ANUARIO 2022 | La efectividad del odio como mensaje y la construcción del otro como enemigo.
Los discursos de odio no son algo nuevo. Las noticias falsas y las miradas intencionalmente parciales no son algo nuevo en los grandes y poderosos medios de comunicación. Lo que sí adquirió ribetes novedosos y en permanente movimiento, es el rol de las redes sociales en la diseminación de esos mensajes.
Cadenas por whatsapp con información falsa, fotos retocadas y titulares estridentes se riegan como pólvora con el soporte de los algoritmos que saben todo de nosotres y nos refuerzan una y otra vez eso que pensamos y que tan gratuitamente les informamos a fuerza de likes.
El atentado a Cristina Fernández de Kirchner pareció ser el punto más alto de esta escalada de violencia porque llevó ese odio de la declamación a la acción: de los carteles y posteos de “ojalá te vayas con Néstor” a gatillarle un arma a escasos centímetros de la cabeza. El país es otro después del intento de asesinato a la vicepresidenta. Más bien: ahora sí se nota, a la vista de todos, que el país ya era otro desde mucho antes.
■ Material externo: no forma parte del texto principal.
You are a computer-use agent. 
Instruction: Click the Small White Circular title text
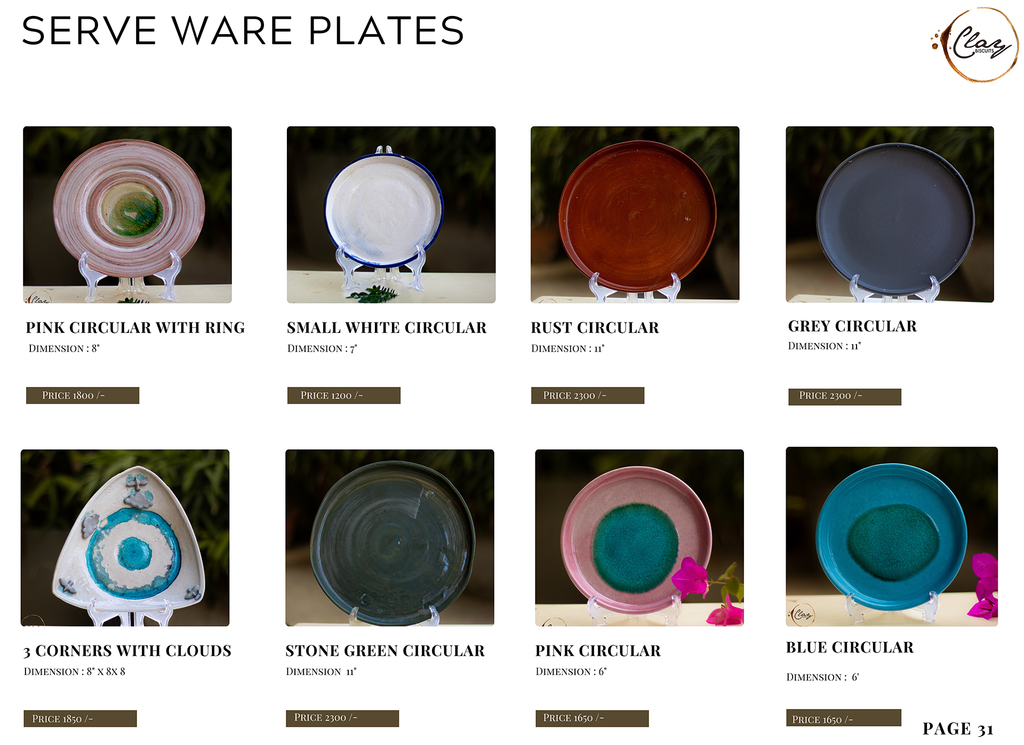tap(387, 328)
La política reducida a la batalla cultural y la batalla cultural reducida a la palabrería que se dice en las pantallas de la TV y el celular son el peor marco explicativo para recuperar la paz democrática. El problema no está en el tono de lo que se dice y en lo que se dice. El problema es que no estamos habitando en un mismo lugar y que no hay conversación. Hay monólogos para los propios.
Mariana Spada, jefa creativa de Tectónica -una agencia que asesora a partidos y organizaciones progresista de todo el mundo- decía en su conferencia en el I Argentino de Periodismo y Opinión Pública en Santa Fe, que “las redes están hechas para amplificar mucho más fácil un mensaje de odio, simplista, antes que uno complejo que tiene una argumentación delicada. Y además están hechas para hablar a la gente que piensa igual que nosotres. Si como izquierda no podemos procesar e invitar a un cierto grado de conflicto que implique a personas que no piensan como nosotros en un objetivo común, no se puede crecer. Además, es una enorme muestra de falta de imaginación política. Hay que hablar con la gente que piensa distinto para construir políticamente. Y lo digo desde una identidad que no es particularmente hegemónica, soy una mujer trans”.
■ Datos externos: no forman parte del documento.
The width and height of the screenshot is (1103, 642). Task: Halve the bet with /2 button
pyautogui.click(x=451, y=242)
El discurso de odio abreva en una desigualdad económica que fue creciendo desde 1976 a la fecha y que está en sus puntos más extremos, después de que en 2015 se abortara el único proceso político democrático que supo reducirla: el kirchnerismo. Una desigualdad económica que se transformó en una desintegración social. Sobre ese sustento el odio neofascista se puede volver popular.
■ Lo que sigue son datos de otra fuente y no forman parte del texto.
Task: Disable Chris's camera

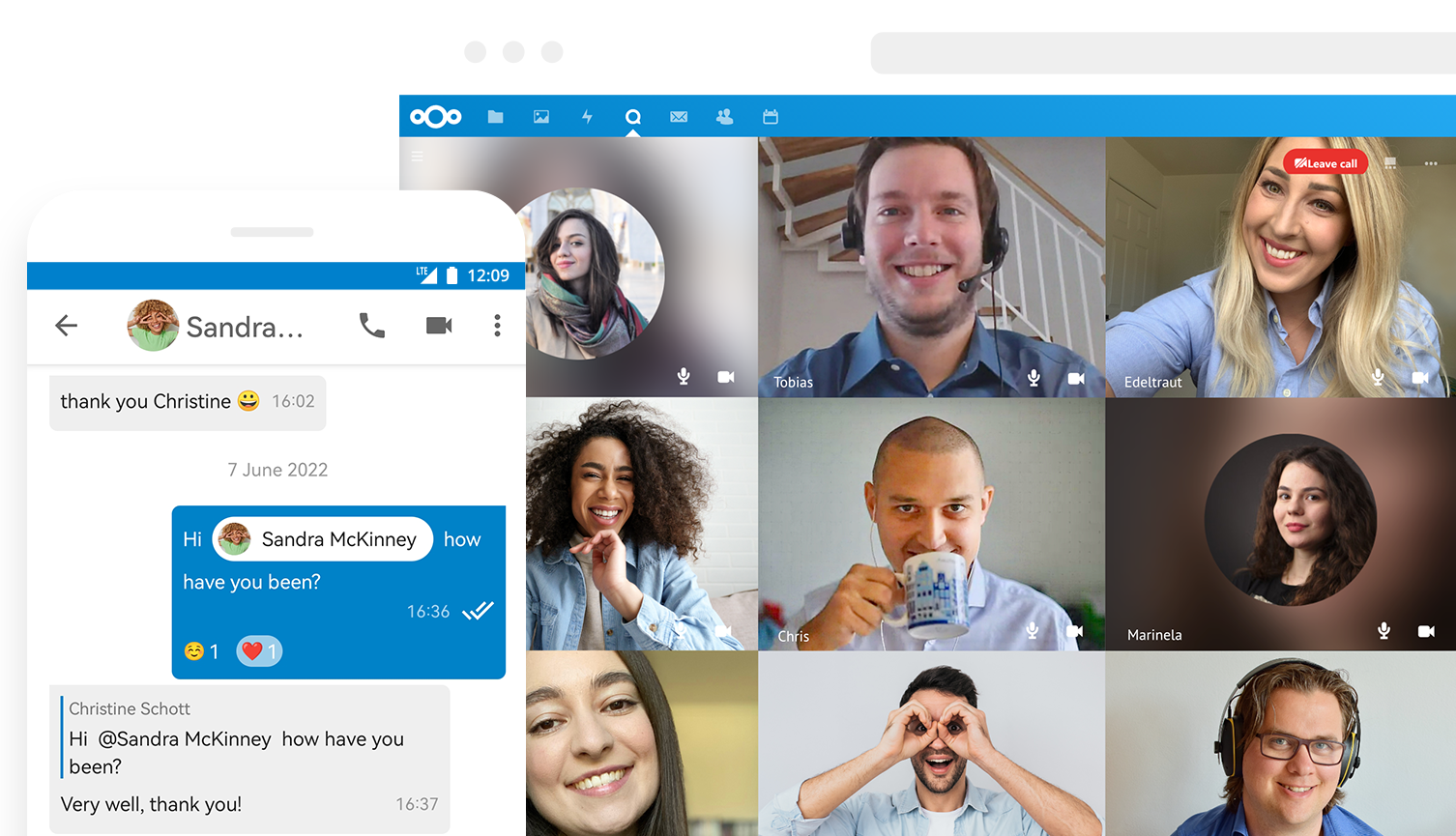Action: point(1074,630)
Como nunca, tras casi una década de estancamiento, el odio tiene espacio para abrirse camino sobre esa experiencia recelosa. El odio germina en esa fractura, donde vivió toda su vida laboral Fernando Sabag Montiel, su novia, sus amigos. Para las clases populares, el odio es un suicidio colectivo, pero puede individualmente sonar muy razonable, más si sus usinas están en el corazón del mundo de los más exitosos.
Una dificultad central para enfrentar estos discursos es que se hace imprescindible salir de la tribu propia y, al mismo tiempo, no ceder en lo básico. Por dar un solo ejemplo, que los genocidas tienen que estar presos. La dificultad para desafiar el odio es no salirse de las reglas democráticas. Conversar y tener un conflicto ordenado, a la vez. Una democracia robusta es siempre una paradoja disparada hacia adelante.